Barbara Brega Massone è una donna ferita e arrabbiata. Se è sull'orlo della disperazione, se la terrorizza la prospettiva di una vita da vedova bianca, tra la routine dei colloqui e una figlia da allevare, per ora lo nasconde bene. Nella sua rabbia ci sono anche i giornali, «che erano tutti in aula quando parlava la procura, e invece i nostri consulenti e i nostri avvocati hanno parlato nel deserto». Ma più ancora dei giornalisti le fanno rabbia i giudici della Corte d'assise: «Bastava vedere come sorridevano, gli sguardi che si scambiavano con i pubblici ministeri, per capire che era già tutto deciso. In una pausa i nostri avvocati hanno dovuto chiedere a uno dei giudici se dovevano smettere di parlare, perché era chiaro che gli stavano dando fastidio. Li hanno lasciati andare avanti per un po'. Poi, lunedì sera, li hanno fermati, anche se c'erano ancora due udienze fissate. Lì abbiamo capito che era tutto finito, tutto deciso».

Sulla ribalta del processo c'è lui, Pierpaolo Brega Massone, con la sua baldanza a volte spinta all'estremo, e soprattutto i suoi metodi. Sullo sfondo, però, c'è l'intero sistema della sanità mista, il pubblico che finanzia il privato, e il privato che tanto più incassa quanto più ricovera, taglia, cuce, ritaglia. «Io non ho mai voluto perdermi in dietrologie. Però che mio marito sia diventato il capro espiatorio, la vittima sacrificale delle polemiche sulla sanità mi sembra oggettivo. C'è Brega, che è un assassino. Tutto il resto va bene. Mi scusi, ma mi sembra un po' facile, un po' sbrigativo».

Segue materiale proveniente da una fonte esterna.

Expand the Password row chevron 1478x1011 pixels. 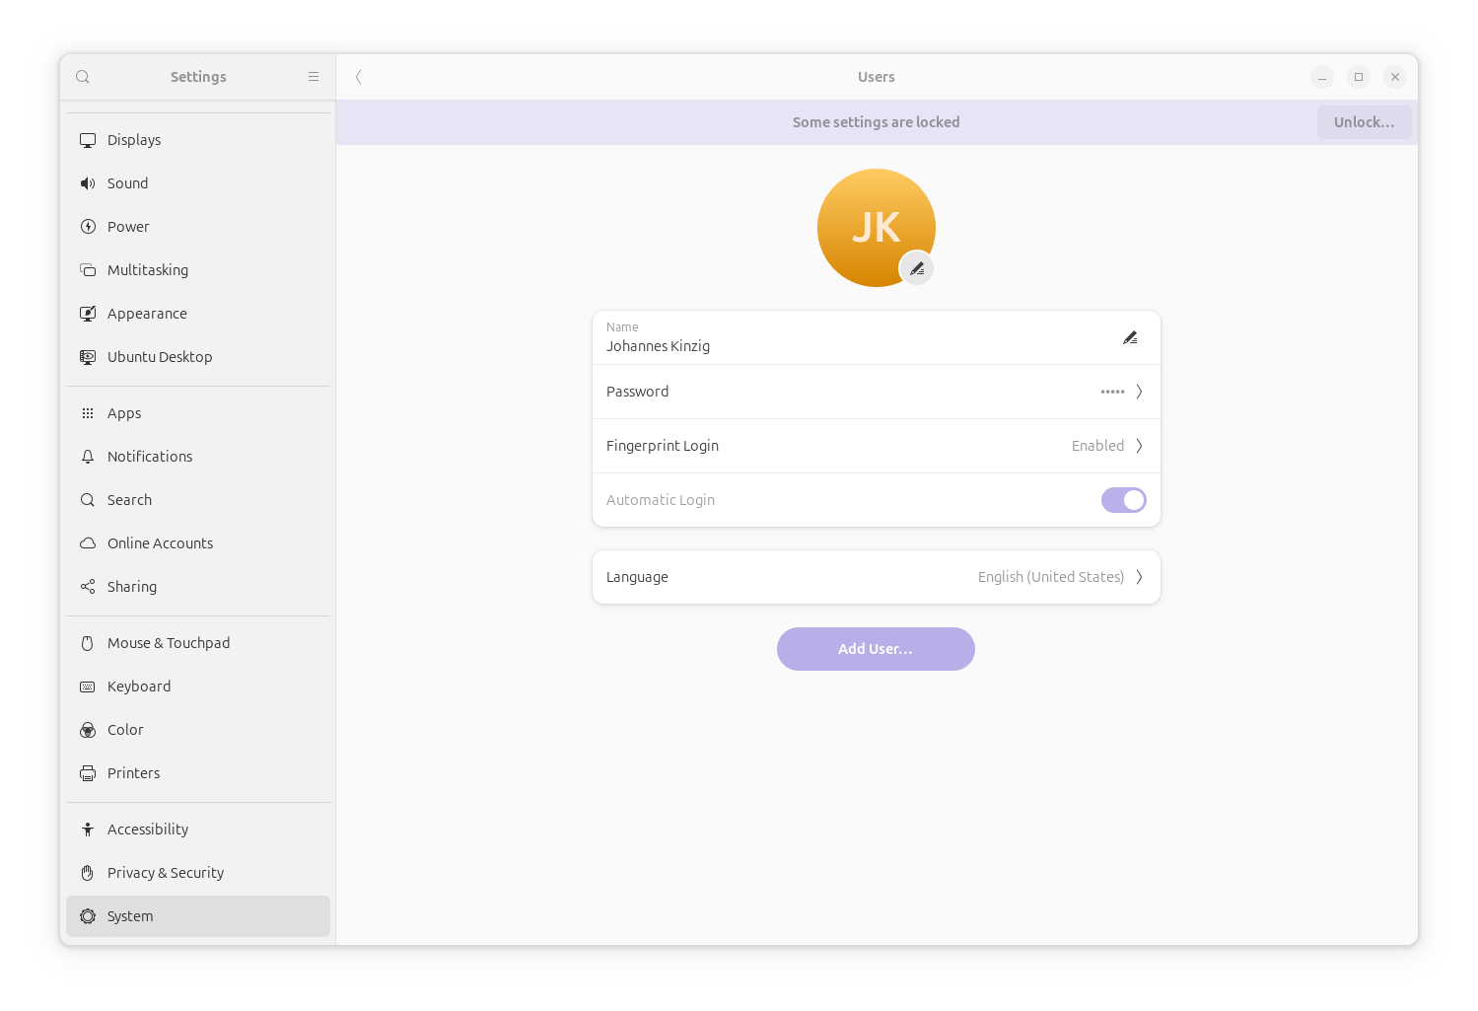coord(1140,392)
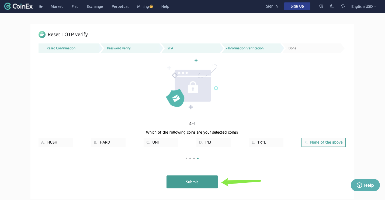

Di lui, del marito di cui conosce le asprezze caratteriali, e di cui da sempre pensa che si sarebbe risparmiato molti guai se avesse volato più basso, Barbara adesso parla poco, e con tenerezza che contrasta in modo impressionante con il ritratto che esce di lui dalle carte processuali. Quanti Brega esistono, e qual è quello vero? Il «ragazzo che ho conosciuto quando eravamo studenti, e abbiamo studiato e faticato insieme»? O il cinico camice bianco che trasforma le operazioni in autopsie sui vivi, sottoponendo a nuove sofferenze chi è già senza speranze? La Corte d'assise di Milano non ha avuto dubbi, e ha riportato l'imputato in carcere - un arresto da film, nei corridoi del tribunale, appena finita la lettura della sentenza - accusandolo di preparare la fuga. «Dicono che Pierpaolo aveva i soldi per darsi alla latitanza. Ma quali soldi? Sanno benissimo che lui da sei anni non lavora, che tutti andiamo avanti col mio stipendio da impiegata, e che se ci capovolgono a testa in giù dalle nostre tasche non esce un euro».

Processo e storia delicati e complessi. Brega Massone incarna una figura che si presta bene all'odio popolare. I suoi pazienti di un tempo si sono divisi, chi lo ha denunciato, chi lo ha difeso. Dove finisce il dovere di un medico di osare, di esporsi per fare tutto il possibile, e dove inizia la colpa, e dove ancora la volontà deliberata di uccidere o almeno di accettare la morte? «La Corte ha preso per buone le perizie dell'accusa.

Eppure qualcosa vorrà dire che i giudici del tribunale civile, cui si era rivolta una paziente, hanno stabilito che le stesse operazioni per cui mio marito è stato condannato sono state fatte a regola d'arte».

Signora: come sta suo marito? «É sconcertato, è deluso. Ma io lo conosco bene. E so che piuttosto che ammettere ciò di cui l'accusano, lui morirà in carcere».